BIO:
After breaking through in the late ‘90s with his Top 20 single “Barely Breathing,” Duncan Sheik spent much of the subsequent decade taking a breather from the usual rock singer/songwriter rituals. His focus was on albums that broke with pop music conventions and, additionally, theatrical musicals like Spring Awakening, the Broadway sensation that won him 2 Tony Awards and a Grammy. As he explains this lengthy diversion now: “After a while you get boring to everyone else, but you get really bored with yourself. There was a moment where I was much more interested in these kind of longer narrative arcs, and being able to sing from the perspective of somebody else’s persona, as opposed to Duncan Sheik’s.”
His new album splits the difference. Sheik makes his long-awaited return to singing stand-alone pop songs, but he hasn’t given up his recent habit of inhabiting characters. In this case, though, the characters are Morrissey, Robert Smith, Martin Gore, and David Sylvian. Duncan Sheik Covers 80s features twelve of his highly personalized takes on the synth-pop era, including smashes and obscurities from the likes of the Cure, New Order, Tears for Fears, the Smiths, the Psychedelic Furs, the Thompson Twins, Love & Rockets, Howard Jones, Japan, Talk Talk, and the Blue Nile.

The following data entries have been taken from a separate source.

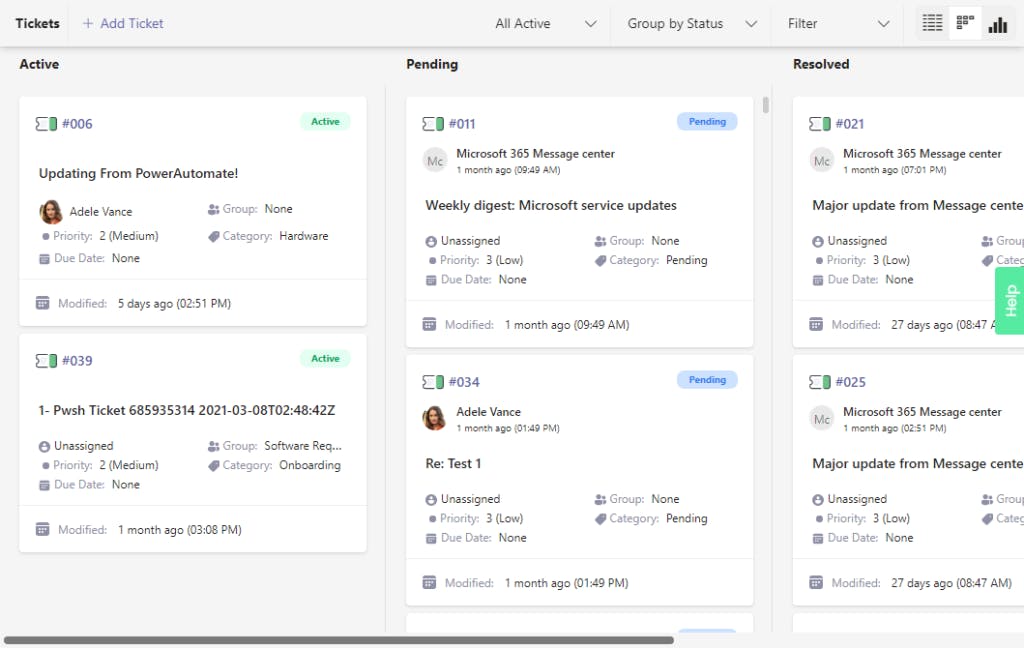Click ticket icon beside #039
This screenshot has height=649, width=1024.
46,361
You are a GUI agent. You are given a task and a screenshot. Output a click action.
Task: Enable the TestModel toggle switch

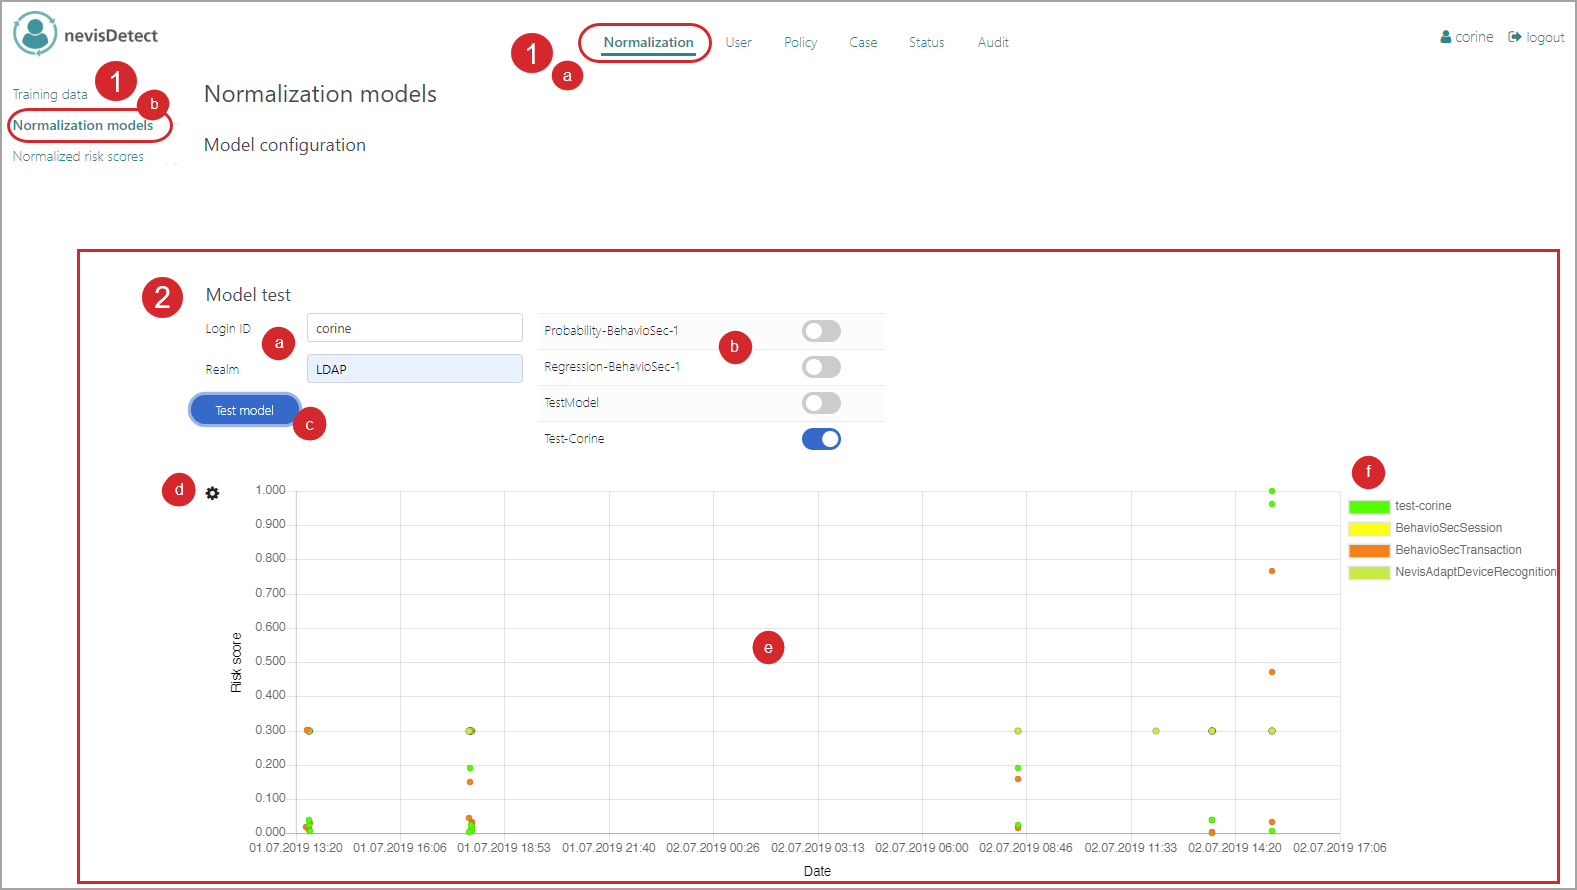tap(821, 403)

“It is nice to sing these songs that are written by other people, because again, you’re inhabiting this other character that isn’t you, but in this case is part of what made me who I am,” Sheik says. “Right now, I’m getting ready to go record a quote-unquote ‘regular’ album of my own stand-alone songs again, and maybe this is my way of kind of transitioning back into that mode.” But it’s hardly an impersonal stopgap measure. “The litmus test for me for choosing the songs was: Did I really, really care about it when I was 15 or 16?”
If films like The Wedding Singer and Hot Tub Time Machine have ingrained it into our beings that anything associated with the 1980s must involve a winking nostalgia for kitsch, needless to say, Sheik was coming from a much purer place. “Mine is a much more lachrymose kind of nostalgia,” he laughs. “It’s almost tragic. At the moment I was listening to that material, it’s like when you’re going through your first real heartbreak, and all of that angst of just being a teenager. So there was nothing campy to me about it at all. It was all deadly serious, and it was all stuff that I was really moved by in some way.”
Sheik would be the first to admit that the production on some of the original recordings is a bit on the dated side, and the associations with certain over-the-top vintage MTV videos are sometimes hard to get past. “Stylistically, it could be something that really puts people off, but underneath that production—at least to my mind—those songs are these really great examples of pop songwriting, and I wanted to give them another life, in some small way. Some of these artists may seem a bit more throwaway than Talk Talk or the Cure or the Smiths or Depeche Mode. “But I believe these are great songs written by great songwriters. I totally expect certain people to have had experiences where they were really annoyed by some of these songs! It’s not like I’m trying to rescue them or anything. I’m just trying to offer a different perspective on what the songs might be.”
Enter: synth-free synth-pop. “There are no drums on this record,” he points out—electronic or otherwise. That’s just the beginning of the strict—yet rich—set of colors he chose. “I had a very particular sonic palette, centered around a dozen or so acoustic instruments. It was about trying to find the internal logic or the internal emotion of these songs, which is not always the obvious emotion that you hear in the original recordings. There’s something underneath there that I wanted to try and excavate. I don’t know if it was successful, but that was the hope.”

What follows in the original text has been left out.